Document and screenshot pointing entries
+ + + +

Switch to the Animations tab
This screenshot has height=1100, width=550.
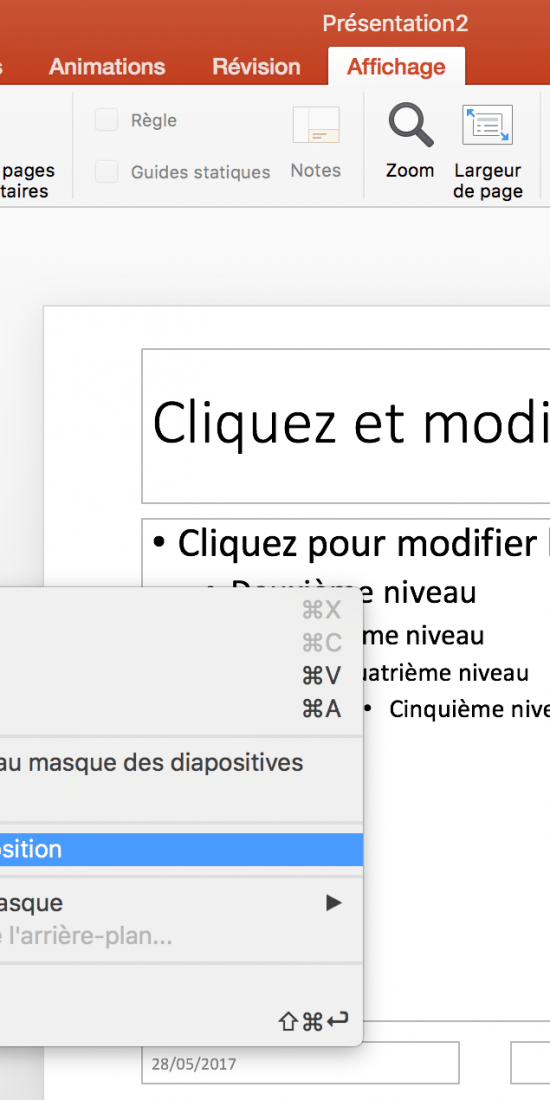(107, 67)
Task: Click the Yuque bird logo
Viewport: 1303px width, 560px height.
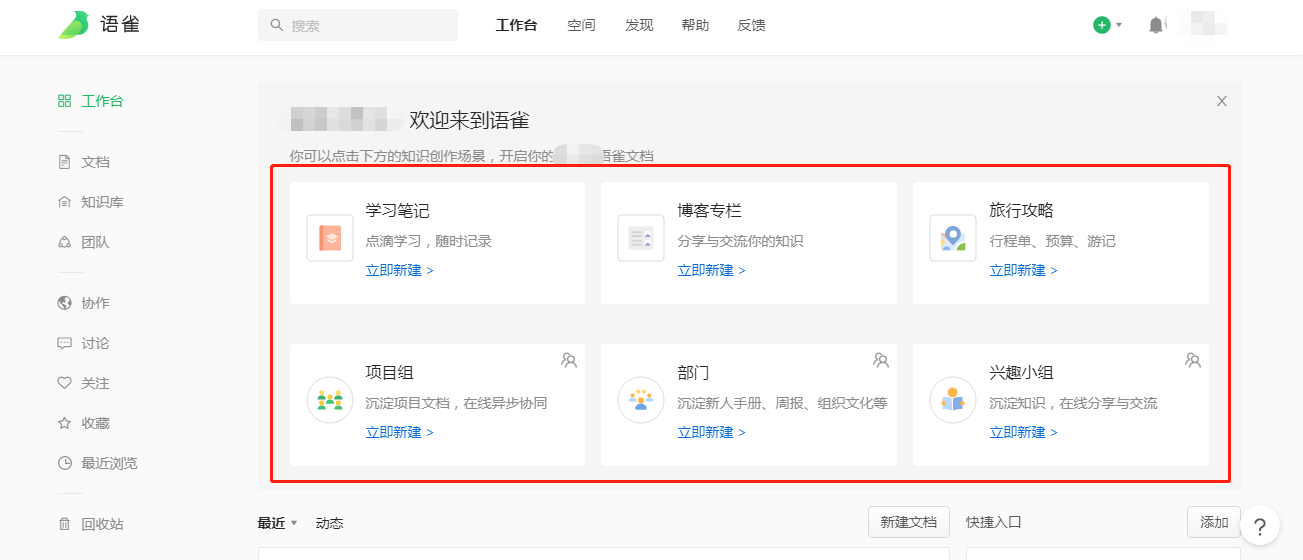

+ + + +

Please recast all of the entries above as a Markdown table with the columns "No." and "Line," giving each line its own numbered row. Omit blank lines and the pictures.

| No. | Line |
|---|---|
| 1 | Switch to the Animations tab |
| 2 | This screenshot has height=1100, width=550. |
| 3 | (107, 67) |
| 4 | Task: Click the Yuque bird logo |
| 5 | Viewport: 1303px width, 560px height. |